In my old job at Cigna, I helped market plans like these. In my book Deadly Spin, I called them what they often really are: “the illusion of coverage.” These policies were designed to look like insurance while minimizing the likelihood insurers would actually have to pay significant claims. Companies like UnitedHealth Group and other insurance and health care conglomerates make enormous profits on catastrophic-style plans because the deductibles are so high and the restrictions so extensive that relatively few claims ever get paid.

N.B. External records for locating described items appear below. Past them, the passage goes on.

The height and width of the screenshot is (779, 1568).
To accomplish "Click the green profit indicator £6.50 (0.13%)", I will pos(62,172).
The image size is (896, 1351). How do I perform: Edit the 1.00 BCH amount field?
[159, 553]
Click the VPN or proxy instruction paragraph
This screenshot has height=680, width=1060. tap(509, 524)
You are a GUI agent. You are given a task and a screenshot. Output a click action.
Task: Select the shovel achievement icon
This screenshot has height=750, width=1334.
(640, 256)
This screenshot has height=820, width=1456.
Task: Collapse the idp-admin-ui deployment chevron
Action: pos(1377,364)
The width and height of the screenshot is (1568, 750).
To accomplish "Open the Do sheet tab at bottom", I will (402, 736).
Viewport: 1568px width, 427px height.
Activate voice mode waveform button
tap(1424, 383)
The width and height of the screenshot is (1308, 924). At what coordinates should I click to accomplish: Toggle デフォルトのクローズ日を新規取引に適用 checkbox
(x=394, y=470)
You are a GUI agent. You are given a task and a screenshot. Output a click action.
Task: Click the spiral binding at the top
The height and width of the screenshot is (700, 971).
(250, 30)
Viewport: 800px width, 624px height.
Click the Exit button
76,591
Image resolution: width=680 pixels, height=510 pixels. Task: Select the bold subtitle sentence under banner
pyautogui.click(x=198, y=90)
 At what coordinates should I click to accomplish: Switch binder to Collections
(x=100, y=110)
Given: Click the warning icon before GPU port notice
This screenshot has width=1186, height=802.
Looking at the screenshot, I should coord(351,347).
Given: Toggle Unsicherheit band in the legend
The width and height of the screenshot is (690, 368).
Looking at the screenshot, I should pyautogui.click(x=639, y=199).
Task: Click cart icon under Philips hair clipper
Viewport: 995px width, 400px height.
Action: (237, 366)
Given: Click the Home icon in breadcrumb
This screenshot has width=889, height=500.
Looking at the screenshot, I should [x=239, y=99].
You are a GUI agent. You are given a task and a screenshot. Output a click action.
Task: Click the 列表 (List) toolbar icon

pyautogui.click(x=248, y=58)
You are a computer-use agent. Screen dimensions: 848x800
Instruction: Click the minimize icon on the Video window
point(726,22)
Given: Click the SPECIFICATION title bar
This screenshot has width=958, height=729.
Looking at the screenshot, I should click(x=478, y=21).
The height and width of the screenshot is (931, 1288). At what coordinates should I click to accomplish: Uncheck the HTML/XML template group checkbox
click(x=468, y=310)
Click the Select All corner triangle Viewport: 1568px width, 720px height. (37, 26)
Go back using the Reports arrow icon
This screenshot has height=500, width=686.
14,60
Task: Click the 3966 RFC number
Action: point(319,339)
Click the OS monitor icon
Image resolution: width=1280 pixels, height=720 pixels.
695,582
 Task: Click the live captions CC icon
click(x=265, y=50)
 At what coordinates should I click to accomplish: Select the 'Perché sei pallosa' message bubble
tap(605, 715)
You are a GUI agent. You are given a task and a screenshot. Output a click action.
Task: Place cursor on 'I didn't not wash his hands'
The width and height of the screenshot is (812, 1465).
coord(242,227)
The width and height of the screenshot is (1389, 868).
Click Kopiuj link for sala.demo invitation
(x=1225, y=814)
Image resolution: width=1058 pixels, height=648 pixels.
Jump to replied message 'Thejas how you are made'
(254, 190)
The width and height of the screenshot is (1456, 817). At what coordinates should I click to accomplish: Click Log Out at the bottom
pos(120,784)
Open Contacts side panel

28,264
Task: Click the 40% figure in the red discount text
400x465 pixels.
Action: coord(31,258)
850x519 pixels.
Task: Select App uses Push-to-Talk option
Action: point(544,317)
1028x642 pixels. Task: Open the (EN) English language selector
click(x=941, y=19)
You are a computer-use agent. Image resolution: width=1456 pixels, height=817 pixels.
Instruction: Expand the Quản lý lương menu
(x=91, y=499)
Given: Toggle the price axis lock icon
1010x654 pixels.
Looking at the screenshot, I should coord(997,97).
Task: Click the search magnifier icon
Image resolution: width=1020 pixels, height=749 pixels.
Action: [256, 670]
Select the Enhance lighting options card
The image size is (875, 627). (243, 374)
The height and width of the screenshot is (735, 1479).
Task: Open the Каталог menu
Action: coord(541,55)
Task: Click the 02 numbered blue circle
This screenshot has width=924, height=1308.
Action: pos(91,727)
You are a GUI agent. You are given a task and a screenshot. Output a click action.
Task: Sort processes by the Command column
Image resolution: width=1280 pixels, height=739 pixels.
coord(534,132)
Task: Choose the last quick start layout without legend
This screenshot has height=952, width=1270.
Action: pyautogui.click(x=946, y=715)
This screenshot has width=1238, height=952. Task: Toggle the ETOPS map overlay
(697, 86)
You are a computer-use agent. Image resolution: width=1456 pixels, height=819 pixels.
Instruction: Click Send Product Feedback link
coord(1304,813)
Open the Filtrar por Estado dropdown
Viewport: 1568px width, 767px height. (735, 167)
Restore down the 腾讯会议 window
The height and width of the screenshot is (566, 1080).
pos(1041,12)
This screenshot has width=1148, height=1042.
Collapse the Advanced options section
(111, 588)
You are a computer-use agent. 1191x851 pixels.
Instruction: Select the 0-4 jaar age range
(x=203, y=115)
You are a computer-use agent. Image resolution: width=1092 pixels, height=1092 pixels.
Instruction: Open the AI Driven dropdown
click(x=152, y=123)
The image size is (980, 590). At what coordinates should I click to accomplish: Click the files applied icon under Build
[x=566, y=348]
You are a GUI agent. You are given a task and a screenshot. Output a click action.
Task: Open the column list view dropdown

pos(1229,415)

Supporters of these plans frame them as “consumer choice.” But choice is a misleading word when many Americans are being financially cornered into skimpier coverage because comprehensive insurance has become unaffordable. People do not think they will get cancer before it happens. No one expects a devasting car crash or for their kid to come down with a confusing illness. The danger with junk plans is that people undoubtedly only discover how weak their coverage is after their lives have already been turned upside down.
And so, both parties in Washington deserve criticism. Republicans are now openly expanding access to catastrophic-style plans. But Democrats also bear responsibility for defending a post-ACA system that still leaves millions of Americans underinsured and financially exposed. Expanding coverage was enormously important. But coverage alone is not enough if using that coverage can still bankrupt you. We need a comprehensive update to the consumer protections in the ACA – expanding junk insurance is not that – and Republicans know better.
The real danger now is that America slowly normalizes a health care system where people are expected to carry insurance cards that offer little meaningful protection until disaster strikes. Once that becomes acceptable, legitimate insurance and junk insurance become indistinguishable.